Nel Novembre del 2009, la rivista internazionale Pulmonary Pharmacology & Therapeutics ha pubblicato il primo articolo sugli effetti delle citochine SKA a basse dosi in un modello animale di  asma allergico (Gariboldi et al. Low dose oral administration of cytokines for treatment of allergic asthma. Pulmonary Pharmacology & Therapeutics 22 (2009) 497-510); questo articolo rappresenta una pietra miliare nella ricerca sulla LDM. Dal 2009, nuove pubblicazioni hanno fatto seguito al paper di Silvia Gariboldi e colleghi, espandendo i risultatiti disponibili sul design terapeutico, l’efficacia e la sicurezza in campo LDM.

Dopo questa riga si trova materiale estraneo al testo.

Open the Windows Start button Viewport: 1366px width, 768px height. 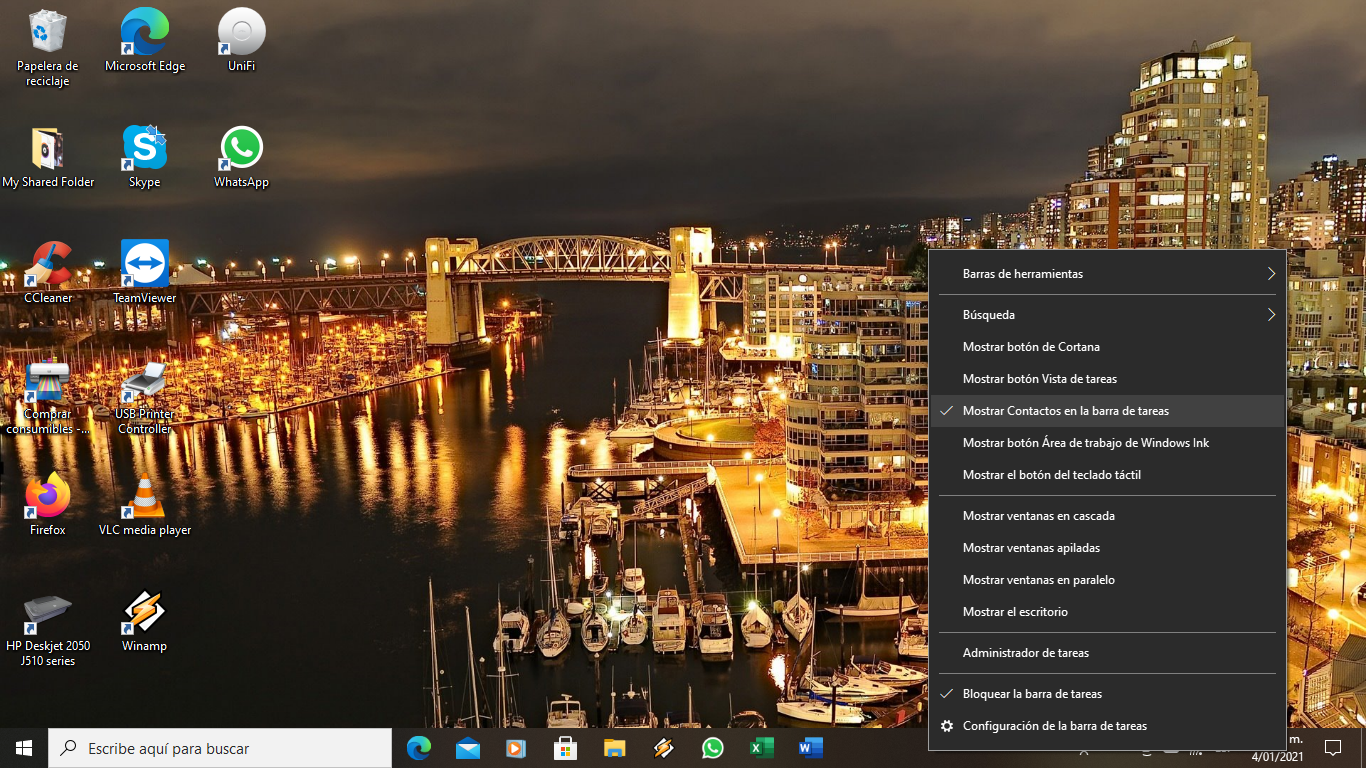(24, 747)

Sei anni di ricerca scientifica sulla LDM hanno consentito ai ricercatori di valutare approfonditamente alcuni aspetti fondamentali collegati alla LDM:

  • la validità dei concetti teorici che sottostanno all’approccio LDM;
  • la centralità della tecnologia farmaceutica SKA;
  • l’efficacia immunomodulatoria e immunostimolante, sia sperimentale che clinica, delle signaling molecules SKA a basse dosi.

 

LDM: UNA NUOVA ERA DELLA FARMACOLOGIA PER UN NUOVO APPROCCIO TERAPEUTICO

 

Molecole biologiche farmacologicamente attive a basse dosi, ottenute applicando la tecnologia SKA, sono in grado di rimodulare il network Neuro-Immuno-Endocrino i cui squilibri sono causa di numerose patologie. L’opportunità di utilizzare molecole biologiche con proprietà immunomodulanti apre la strada per il trattamento efficacie di patologie ad alto impatto sociale e per le quali i trattamenti attuali sono per la maggior parte sintomatici e non risolutivi.

La LDM fornisce gli strumenti per supportare in modo integrato i trattamenti attualmente considerati gold standard per molte patologie. La possibilità di utilizzare le signaling molecules SKA a basse dosi senza effetti collaterali offre l’opportunità di intervenire su molti networks in modo fisiologico e pleiotropico agendo simultaneamente sugli aspetti cruciali dei meccanismi di onset delle patologie.

Le più moderne tecniche di produzione di proteine ricombinanti umane hanno consentito di produrre medicinali efficaci e di raggiungere standard di produzione qualitativamente elevati. La tecnologia farmaceutica SKA (ideata, sviluppata e standardizzata nei Laboratori Guna di Milano) consente di produrre farmaci Low Dose in grado di ottenere gli stessi effetti terapeutici  di farmaci contenenti invece alte dosi di signaling molecole ma in assenza di effetti avversi.

Il metodo di produzione SKA apre una nuova era nell’uso cinico delle signaling molecules di origine biotecnologica. La LDM attrae sempre di più l’interesse del mondo scientifico e gli studi preclinici e clinici disegnano nuovi scenari nel trattamento di molte patologie, dando nuova speranza a milioni di pazienti.

Dall’era della Medicina Basata sull’Evidenza, la LDM è definitivamente entrata nell’era della Medicina Basata sull’Efficacia.